O fato de captar a imagem de uma pessoa desnudada e expô-la à visualização nas redes sociais, sem a expressa autorização do seu titular, revela uma indiscutível violação de direito fundamental. Isto porque, a intimidade abrange um direito da pessoa se isolar do público e permanecer em seu "espaço reservado". Ao captar a imagem do interior da residência da pessoa, o ofensor incorreu em invasão da casa, que "é o asilo inviolável do indivíduo, ninguém nela podendo penetrar sem consentimento do morador...", segundo prescreve o artigo 5º, inciso XI da CF/88. De igual forma, possui eficácia imediata e horizontal o art. 5º, X, da CF, segundo o qual "são invioláveis a intimidade, a vida privada, a honra e a imagem das pessoas, assegurado o direito a indenização pelo dano material ou moral decorrente de sua violação". Portanto, a nenhuma pessoa é permitido penetrar na casa de outrem sem a expressa autorização do seu titular - embora a invasão, por parte do ofensor, não tenha sido física, não deixa de ter sido ilícita.
Por conseguinte, é inequívoco que a captação de imagens do interior do lar sem autorização do proprietário viola o princípio da intimidade, caracterizando intromissão externa que fere valor fundamental, ilicitude majorada em razão da indevida divulgação das imagens. Por sua vez, o titular da imagem possui proteção especial sobre seu retrato ou corpo físico, nos termos dos artigos 2º, inciso IV e 17 da lei 13.709 de 14/8/18 - Lei Geral de Proteção de Dados Pessoais. Neste caso, caberá ao titular do direito fundamental violado promover ação indenizatória em face do ofensor, nos termos prescritos pelos artigos 21, 186 e 927 do Código Civil.
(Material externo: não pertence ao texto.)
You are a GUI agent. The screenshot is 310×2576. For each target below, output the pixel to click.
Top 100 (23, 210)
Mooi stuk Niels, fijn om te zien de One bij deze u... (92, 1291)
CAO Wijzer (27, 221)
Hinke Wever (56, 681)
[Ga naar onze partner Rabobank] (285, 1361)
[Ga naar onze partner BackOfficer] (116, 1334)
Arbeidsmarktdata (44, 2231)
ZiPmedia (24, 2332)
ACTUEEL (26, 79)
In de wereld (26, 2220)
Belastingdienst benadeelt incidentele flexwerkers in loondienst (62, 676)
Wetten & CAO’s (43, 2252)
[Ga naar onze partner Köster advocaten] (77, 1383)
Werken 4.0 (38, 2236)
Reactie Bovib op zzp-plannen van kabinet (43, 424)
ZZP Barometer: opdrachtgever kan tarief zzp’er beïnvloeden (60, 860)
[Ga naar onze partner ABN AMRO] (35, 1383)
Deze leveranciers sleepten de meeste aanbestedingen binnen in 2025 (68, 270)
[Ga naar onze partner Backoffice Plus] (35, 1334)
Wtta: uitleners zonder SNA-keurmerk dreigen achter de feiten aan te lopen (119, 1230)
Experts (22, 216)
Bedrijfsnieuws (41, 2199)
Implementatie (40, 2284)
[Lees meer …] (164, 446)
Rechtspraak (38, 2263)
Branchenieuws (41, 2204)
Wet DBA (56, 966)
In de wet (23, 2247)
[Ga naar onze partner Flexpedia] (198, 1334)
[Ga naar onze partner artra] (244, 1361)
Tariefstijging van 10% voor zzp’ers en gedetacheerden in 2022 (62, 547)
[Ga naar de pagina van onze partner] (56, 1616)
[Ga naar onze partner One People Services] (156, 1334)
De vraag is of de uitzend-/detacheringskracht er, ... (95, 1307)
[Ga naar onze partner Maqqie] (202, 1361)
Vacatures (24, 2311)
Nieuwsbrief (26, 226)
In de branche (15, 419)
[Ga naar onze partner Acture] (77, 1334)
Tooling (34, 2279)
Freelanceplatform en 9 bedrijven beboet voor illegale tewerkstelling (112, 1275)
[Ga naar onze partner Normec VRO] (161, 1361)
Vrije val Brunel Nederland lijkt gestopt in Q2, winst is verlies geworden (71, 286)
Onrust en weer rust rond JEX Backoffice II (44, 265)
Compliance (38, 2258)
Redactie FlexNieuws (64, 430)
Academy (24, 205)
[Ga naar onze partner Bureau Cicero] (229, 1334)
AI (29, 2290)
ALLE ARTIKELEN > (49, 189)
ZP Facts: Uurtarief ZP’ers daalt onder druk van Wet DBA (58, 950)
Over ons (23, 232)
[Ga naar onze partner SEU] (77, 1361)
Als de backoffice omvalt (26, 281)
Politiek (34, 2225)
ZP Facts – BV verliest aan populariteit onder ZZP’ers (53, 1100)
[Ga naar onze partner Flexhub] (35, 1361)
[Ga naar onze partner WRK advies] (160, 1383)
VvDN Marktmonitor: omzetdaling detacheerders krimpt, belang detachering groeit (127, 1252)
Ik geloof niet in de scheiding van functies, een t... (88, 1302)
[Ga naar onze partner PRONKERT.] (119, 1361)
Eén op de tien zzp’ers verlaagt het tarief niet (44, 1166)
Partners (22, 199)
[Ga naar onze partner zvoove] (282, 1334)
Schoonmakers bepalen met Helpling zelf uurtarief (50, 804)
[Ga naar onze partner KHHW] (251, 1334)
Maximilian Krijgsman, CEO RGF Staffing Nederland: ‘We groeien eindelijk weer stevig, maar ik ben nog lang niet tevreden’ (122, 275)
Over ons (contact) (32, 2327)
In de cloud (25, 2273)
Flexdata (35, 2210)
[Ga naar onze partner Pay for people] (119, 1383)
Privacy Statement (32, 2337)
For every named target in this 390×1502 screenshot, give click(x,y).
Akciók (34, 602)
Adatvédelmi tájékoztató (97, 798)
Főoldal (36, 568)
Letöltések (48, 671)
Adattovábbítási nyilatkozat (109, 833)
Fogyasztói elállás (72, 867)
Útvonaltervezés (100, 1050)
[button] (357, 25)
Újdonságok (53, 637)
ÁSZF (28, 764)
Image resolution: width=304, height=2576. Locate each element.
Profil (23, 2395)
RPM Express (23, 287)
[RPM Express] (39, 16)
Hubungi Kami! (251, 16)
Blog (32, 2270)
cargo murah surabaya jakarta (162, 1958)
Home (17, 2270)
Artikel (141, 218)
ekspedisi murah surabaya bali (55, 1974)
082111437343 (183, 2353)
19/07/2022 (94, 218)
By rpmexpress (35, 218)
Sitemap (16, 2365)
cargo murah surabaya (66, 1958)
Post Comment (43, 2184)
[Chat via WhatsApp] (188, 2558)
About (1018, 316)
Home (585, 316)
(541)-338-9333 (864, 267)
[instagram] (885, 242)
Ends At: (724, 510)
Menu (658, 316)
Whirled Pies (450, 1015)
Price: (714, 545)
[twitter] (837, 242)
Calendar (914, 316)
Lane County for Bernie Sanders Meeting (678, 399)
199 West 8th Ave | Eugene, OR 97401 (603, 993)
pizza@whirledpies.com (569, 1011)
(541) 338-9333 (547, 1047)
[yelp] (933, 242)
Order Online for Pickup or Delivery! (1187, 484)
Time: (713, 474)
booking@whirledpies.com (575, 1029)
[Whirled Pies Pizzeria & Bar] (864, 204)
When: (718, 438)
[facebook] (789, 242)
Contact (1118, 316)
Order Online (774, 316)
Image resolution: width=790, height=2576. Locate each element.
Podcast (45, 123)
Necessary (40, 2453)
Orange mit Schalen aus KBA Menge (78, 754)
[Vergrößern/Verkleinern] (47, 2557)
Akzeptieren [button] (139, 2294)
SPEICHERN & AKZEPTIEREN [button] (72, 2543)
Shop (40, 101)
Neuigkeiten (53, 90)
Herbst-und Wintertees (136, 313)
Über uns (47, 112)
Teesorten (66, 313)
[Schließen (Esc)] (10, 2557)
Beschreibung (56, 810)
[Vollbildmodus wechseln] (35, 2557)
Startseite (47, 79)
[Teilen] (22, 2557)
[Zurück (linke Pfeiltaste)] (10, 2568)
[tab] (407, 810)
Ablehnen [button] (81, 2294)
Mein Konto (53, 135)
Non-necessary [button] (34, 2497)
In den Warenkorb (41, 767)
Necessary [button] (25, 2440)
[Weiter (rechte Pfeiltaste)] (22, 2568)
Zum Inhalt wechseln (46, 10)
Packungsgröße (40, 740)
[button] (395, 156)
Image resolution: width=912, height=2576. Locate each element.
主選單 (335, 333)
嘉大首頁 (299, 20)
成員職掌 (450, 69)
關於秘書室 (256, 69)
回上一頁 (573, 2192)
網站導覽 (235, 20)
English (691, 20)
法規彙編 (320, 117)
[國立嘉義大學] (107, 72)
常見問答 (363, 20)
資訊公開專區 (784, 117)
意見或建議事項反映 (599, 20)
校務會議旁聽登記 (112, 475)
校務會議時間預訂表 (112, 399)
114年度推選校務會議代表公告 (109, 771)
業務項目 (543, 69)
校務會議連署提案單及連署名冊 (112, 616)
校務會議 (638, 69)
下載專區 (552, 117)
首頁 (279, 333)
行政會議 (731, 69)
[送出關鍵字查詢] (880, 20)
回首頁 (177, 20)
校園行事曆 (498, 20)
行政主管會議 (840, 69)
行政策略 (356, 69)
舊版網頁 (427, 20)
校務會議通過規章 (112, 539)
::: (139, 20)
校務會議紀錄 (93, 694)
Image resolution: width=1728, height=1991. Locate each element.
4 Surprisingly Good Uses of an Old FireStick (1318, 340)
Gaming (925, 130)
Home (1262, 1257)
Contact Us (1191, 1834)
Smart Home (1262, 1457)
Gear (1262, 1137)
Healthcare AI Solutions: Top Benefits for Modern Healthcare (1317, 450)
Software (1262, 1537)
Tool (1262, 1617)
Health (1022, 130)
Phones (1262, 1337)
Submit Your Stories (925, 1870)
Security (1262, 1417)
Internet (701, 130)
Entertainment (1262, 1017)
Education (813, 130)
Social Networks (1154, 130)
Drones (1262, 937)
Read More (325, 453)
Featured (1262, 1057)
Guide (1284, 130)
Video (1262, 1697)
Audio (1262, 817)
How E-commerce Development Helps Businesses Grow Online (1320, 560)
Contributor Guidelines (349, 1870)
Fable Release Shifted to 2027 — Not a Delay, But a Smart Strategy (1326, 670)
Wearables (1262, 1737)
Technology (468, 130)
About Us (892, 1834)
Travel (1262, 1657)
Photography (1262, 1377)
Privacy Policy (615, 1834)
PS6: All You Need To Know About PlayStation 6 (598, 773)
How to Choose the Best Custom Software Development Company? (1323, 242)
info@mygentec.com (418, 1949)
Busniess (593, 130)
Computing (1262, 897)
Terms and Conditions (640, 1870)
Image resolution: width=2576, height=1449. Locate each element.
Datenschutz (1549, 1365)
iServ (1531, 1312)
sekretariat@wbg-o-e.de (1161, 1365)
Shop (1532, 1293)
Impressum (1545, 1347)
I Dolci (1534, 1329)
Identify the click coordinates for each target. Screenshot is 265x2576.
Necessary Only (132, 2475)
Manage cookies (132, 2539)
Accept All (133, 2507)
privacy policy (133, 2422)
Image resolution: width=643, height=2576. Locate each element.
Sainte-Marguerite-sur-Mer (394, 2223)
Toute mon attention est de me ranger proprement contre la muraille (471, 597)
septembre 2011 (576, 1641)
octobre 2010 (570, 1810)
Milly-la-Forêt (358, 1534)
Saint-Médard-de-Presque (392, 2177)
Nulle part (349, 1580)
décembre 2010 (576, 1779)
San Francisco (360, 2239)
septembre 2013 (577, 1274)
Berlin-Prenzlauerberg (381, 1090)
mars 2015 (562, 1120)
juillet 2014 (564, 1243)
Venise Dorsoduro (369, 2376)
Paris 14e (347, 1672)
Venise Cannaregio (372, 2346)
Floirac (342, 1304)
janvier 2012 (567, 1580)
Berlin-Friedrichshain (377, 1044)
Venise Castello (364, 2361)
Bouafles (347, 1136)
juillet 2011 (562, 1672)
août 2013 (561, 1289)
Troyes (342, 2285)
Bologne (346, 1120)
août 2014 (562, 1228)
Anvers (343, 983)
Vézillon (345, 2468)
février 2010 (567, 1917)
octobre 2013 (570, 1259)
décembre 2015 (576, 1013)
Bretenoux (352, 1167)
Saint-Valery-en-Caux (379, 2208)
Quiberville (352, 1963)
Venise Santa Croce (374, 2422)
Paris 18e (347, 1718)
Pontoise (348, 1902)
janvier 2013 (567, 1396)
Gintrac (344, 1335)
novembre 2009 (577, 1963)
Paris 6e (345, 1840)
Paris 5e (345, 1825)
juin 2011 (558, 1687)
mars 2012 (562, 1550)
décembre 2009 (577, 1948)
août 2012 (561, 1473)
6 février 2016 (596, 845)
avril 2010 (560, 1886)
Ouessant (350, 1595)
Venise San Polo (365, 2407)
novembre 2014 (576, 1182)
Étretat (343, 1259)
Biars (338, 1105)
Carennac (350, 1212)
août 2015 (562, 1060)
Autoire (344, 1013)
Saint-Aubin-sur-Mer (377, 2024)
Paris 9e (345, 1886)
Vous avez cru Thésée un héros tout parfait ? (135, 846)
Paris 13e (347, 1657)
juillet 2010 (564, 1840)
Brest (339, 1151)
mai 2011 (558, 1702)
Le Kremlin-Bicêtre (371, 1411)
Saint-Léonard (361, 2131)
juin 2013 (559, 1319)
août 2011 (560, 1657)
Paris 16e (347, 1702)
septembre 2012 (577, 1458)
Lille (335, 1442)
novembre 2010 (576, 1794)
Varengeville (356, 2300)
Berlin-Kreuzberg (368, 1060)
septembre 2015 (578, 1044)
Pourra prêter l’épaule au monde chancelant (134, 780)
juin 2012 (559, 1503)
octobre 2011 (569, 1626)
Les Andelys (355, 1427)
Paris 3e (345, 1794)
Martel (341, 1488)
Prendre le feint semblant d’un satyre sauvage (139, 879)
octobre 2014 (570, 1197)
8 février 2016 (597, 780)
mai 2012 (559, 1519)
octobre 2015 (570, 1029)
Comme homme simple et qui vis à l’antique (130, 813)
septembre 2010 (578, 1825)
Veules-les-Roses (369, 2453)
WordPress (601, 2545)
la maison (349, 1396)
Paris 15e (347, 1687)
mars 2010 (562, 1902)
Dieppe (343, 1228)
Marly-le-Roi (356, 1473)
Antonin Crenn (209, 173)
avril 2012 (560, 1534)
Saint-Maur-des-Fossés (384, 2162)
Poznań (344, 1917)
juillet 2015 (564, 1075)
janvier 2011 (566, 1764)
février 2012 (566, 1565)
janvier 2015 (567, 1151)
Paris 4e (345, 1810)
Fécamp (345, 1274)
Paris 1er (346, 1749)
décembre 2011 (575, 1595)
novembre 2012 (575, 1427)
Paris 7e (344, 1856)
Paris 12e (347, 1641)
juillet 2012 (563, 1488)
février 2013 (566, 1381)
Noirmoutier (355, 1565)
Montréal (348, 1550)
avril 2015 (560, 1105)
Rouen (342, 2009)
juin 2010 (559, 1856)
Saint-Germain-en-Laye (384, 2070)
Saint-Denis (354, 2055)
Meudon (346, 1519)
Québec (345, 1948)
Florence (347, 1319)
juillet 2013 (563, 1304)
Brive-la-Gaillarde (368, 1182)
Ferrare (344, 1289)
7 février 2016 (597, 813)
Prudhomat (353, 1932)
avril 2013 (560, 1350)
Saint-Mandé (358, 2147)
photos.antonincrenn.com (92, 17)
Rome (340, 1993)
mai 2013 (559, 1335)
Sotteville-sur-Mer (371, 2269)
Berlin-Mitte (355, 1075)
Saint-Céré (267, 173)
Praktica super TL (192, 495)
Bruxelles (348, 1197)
A divulgação das imagens íntimas da professora de São Paulo se assemelha, com as devidas proporções, à "pornografia da vingança" (ou revenge porn), fenômeno que retrata situações em que, durante um relacionamento amoroso (seja um namoro, noivado ou casamento), uma pessoa tem acesso às fotos íntimas de seu(sua) parceiro(a), dolosamente divulgando tais imagens em razão do término da relação, com o intuito deliberado de infligir máculas à honra. Ambas são práticas não consentidas de divulgação da imagem, em que, por evidente, não há qualquer autorização da vítima para sua exposição. O papel de vítima, aliás, não pode jamais ser relativizado sob qualquer enfoque, ainda que, na origem, a pessoa tenha se deixado fotografar - a voluntariedade no ato da fotografia não implica em anuência com a ampla e irrestrita divulgação das imagens, com enorme potencial vexatório.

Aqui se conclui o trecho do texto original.